Pakistan dares US, says ready to `pay the price`

Pakistan’s Foreign Minister Hina Rabbani Khar has denied allegation levelled by Washington.

Zeenews Bureau

Islamabad: Lashing out at the US for accusing the ISI of actively supporting Haqqani network militants, Pakistan’s Foreign Minister Hina Rabbani Khar on Thursday dismissed the claims as mere allegations.

In a strongly-worded statement, Khar said if the US wanted to cut its ties with Pakistan, then Islamabad was also ready to “pay the price”.

"You (US) will lose an ally," Khar told Geo TV in New York. "You cannot afford to alienate Pakistan; you cannot afford to alienate the Pakistani people. If you are choosing to do so and if they are choosing to do so it will be at their (the United States`) own cost."

"Anything which is said about an ally, about a partner publicly to recriminate it, to humiliate it is not acceptable."

Khar was responding to a Senate testimony by the outgoing chairman of the Joint Chiefs of Staff, Admiral Mike Mullen, who said Pakistan`s top spy agency was closely tied to the Haqqani Network, the most violent and effective faction in the Afghan Taliban insurgency.

"The Haqqani Network, for one, acts as a veritable arm of Pakistan’s Inter-Services Intelligence agency," Mullen had told the US Senate Armed Services Committee.

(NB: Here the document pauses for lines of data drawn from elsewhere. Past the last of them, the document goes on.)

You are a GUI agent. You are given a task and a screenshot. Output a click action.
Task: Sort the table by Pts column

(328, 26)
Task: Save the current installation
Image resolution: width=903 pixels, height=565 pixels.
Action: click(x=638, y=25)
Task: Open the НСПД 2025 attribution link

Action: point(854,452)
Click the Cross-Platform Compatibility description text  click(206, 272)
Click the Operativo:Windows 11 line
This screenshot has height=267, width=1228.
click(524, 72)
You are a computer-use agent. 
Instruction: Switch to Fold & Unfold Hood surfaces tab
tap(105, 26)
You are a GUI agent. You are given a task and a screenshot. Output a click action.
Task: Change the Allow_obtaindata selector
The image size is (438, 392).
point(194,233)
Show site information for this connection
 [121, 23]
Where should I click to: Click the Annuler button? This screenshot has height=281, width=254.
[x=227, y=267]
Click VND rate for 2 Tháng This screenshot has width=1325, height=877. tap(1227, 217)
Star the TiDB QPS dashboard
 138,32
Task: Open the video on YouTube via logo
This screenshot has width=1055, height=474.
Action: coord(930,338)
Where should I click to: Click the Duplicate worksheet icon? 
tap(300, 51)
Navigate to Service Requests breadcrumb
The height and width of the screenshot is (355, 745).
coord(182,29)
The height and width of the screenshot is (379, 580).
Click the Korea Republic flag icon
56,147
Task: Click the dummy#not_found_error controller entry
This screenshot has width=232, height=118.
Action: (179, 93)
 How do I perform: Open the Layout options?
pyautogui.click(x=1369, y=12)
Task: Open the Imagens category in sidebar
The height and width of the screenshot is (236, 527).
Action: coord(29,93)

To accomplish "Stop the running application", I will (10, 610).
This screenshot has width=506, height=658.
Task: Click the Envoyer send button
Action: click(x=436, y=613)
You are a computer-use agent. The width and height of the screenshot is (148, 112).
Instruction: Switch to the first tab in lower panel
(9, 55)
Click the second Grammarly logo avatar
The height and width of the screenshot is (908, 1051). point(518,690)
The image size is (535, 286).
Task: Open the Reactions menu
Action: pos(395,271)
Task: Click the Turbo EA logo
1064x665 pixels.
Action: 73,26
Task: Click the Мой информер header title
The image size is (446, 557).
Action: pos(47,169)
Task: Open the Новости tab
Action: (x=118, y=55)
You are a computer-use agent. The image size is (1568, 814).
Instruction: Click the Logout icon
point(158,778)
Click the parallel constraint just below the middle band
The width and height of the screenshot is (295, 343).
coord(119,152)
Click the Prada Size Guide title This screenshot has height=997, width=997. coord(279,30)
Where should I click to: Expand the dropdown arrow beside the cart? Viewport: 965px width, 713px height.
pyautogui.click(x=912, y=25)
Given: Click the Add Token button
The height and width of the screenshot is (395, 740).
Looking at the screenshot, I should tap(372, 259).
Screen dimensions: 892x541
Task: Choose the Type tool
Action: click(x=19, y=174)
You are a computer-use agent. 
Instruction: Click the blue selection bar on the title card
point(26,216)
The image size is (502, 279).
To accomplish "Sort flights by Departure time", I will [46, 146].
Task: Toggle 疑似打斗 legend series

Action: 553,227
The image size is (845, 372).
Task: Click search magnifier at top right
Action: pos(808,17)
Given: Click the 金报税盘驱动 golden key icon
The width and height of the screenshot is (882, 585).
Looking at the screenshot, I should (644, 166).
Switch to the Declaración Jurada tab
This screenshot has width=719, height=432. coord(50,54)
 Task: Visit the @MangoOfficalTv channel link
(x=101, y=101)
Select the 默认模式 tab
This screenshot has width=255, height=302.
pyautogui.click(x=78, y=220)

Haqqani network militants are blamed for an assault on the US embassy in Kabul last week.

Denying the allegations, Khar said the ISI had no role in Kabul attacks. Furthermore, she called on the US to “share intelligence” with Pakistan.

On Thursday, Pakistan`s Interior Minister had also rejected the US accusations of Islamabad`s links to the Haqqanis.

The minister, Rehman Malik, also warned against a unilateral US ground attack on the Haqqanis, who are based in Pakistan`s ungoverned tribal territories.

"The Pakistan nation will not allow the boots on our ground, never. Our government is already cooperating with the US ... but they also must respect our sovereignty," Malik said in an interview.

A CIA asset turned al Qaeda ally, the Haqqani network is probably the most dangerous faction in the Afghan Taliban. In the 1980s, the United States funnelled arms and cash to the Haqqani faction to counter Soviet forces.

According to Mullen, Haqqani militants -- with ISI backing -- this month carried out a truck bombing on a NATO base in Afghanistan that wounded 77 Americans; assaulted the US embassy and NATO headquarters in the Afghan capital; and in June staged an attack on the InterContinental hotel in Kabul.

The admiral`s tough language follows a series of stern warnings from top US officials on Pakistan`s inaction over the Haqqani network, raising the possibility of unilateral US action.

"If they keep killing our troops that would not be something we would just sit idly by and watch," Mullen said of the Haqqani insurgents.